Convert Choosing approach to asiidoc

2019-03-24 15:44:14 -04:00
parent 01278f951d
commit cd17067afb
2 changed files with 319 additions and 0 deletions
--- a/doc/endian.adoc
+++ b/doc/endian.adoc
@@ -18,6 +18,8 @@ Beman Dawes
 include::endian/overview.adoc[]
 include::endian/choosing_approach.adoc[]
 include::endian/mini_review_topics.adoc[]
 :leveloffset: -1
--- a/doc/endian/choosing_approach.adoc
+++ b/doc/endian/choosing_approach.adoc
@@ -0,0 +1,317 @@
 ////
 Copyright 2011-2016 Beman Dawes
 Distributed under the Boost Software License, Version 1.0.
 (http://www.boost.org/LICENSE_1_0.txt)
 ////
 [#choosing]
 # Choosing Approach
 ## Introduction
 Deciding which is the best endianness approach (conversion functions, buffer
 types, or arithmetic types) for a particular application involves complex
 engineering trade-offs. It is hard to assess those trade-offs without some
 understanding of the different interfaces, so you might want to read the
 <<conversion,conversion functions>>, <<buffers,buffer types>>, and
 <<arithmetic,arithmetic types>> pages before diving into this page.
 ## Choosing between conversion functions, buffer types, and arithmetic types
 The best approach to endianness for a particular application depends on the
 interaction between the application's needs and the characteristics of each of
 the three  approaches.

◆ ◆ ◆

__PROBLEMS__:
1. Copy out the commit page above in full, without changing anything.
2. How many lines of the records below contain the string "Click"? Reply with the number alone.

◆ ◆ ◆

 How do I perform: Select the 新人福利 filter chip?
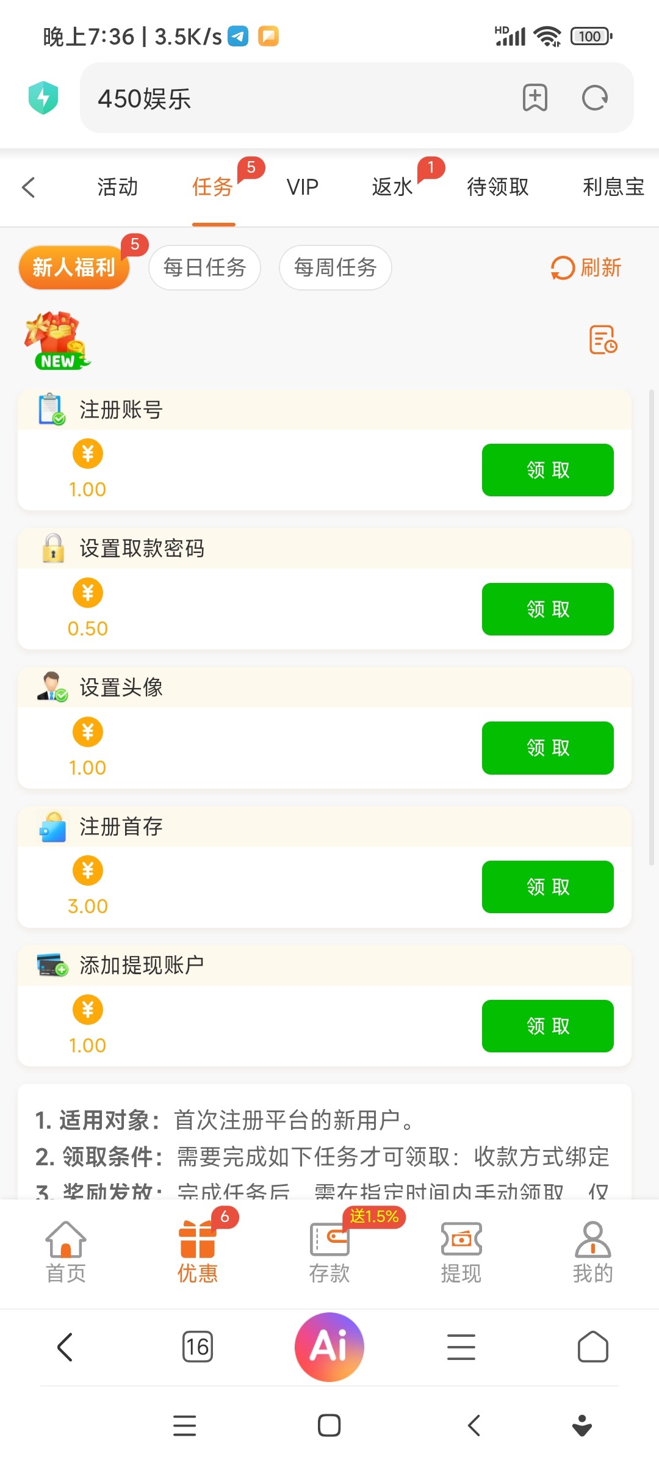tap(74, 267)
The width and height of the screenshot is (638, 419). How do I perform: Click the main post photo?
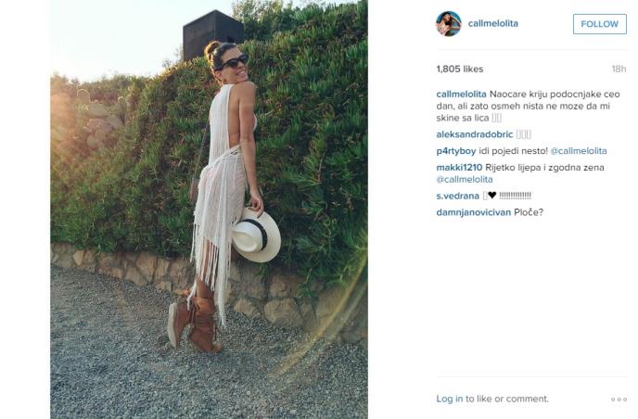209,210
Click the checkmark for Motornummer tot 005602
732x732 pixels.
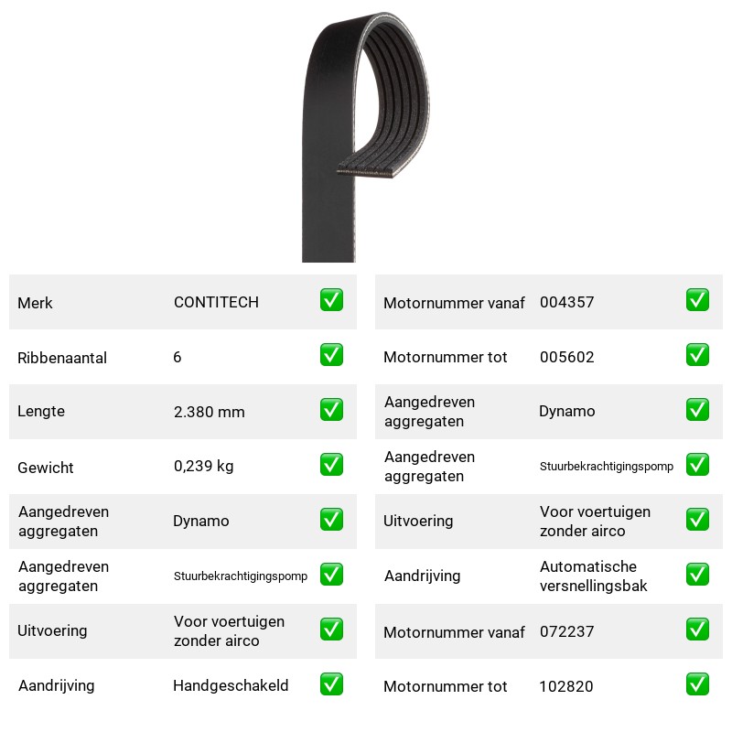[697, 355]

◆ ◆ ◆

__ANSWERS TO EACH TASK__:
1.
Convert Choosing approach to asiidoc

2019-03-24 15:44:14 -04:00
parent 01278f951d
commit cd17067afb
2 changed files with 319 additions and 0 deletions
--- a/doc/endian.adoc
+++ b/doc/endian.adoc
@@ -18,6 +18,8 @@ Beman Dawes
 include::endian/overview.adoc[]
 include::endian/choosing_approach.adoc[]
 include::endian/mini_review_topics.adoc[]
 :leveloffset: -1
--- a/doc/endian/choosing_approach.adoc
+++ b/doc/endian/choosing_approach.adoc
@@ -0,0 +1,317 @@
 ////
 Copyright 2011-2016 Beman Dawes
 Distributed under the Boost Software License, Version 1.0.
 (http://www.boost.org/LICENSE_1_0.txt)
 ////
 [#choosing]
 # Choosing Approach
 ## Introduction
 Deciding which is the best endianness approach (conversion functions, buffer
 types, or arithmetic types) for a particular application involves complex
 engineering trade-offs. It is hard to assess those trade-offs without some
 understanding of the different interfaces, so you might want to read the
 <<conversion,conversion functions>>, <<buffers,buffer types>>, and
 <<arithmetic,arithmetic types>> pages before diving into this page.
 ## Choosing between conversion functions, buffer types, and arithmetic types
 The best approach to endianness for a particular application depends on the
 interaction between the application's needs and the characteristics of each of
 the three  approaches.

2. 2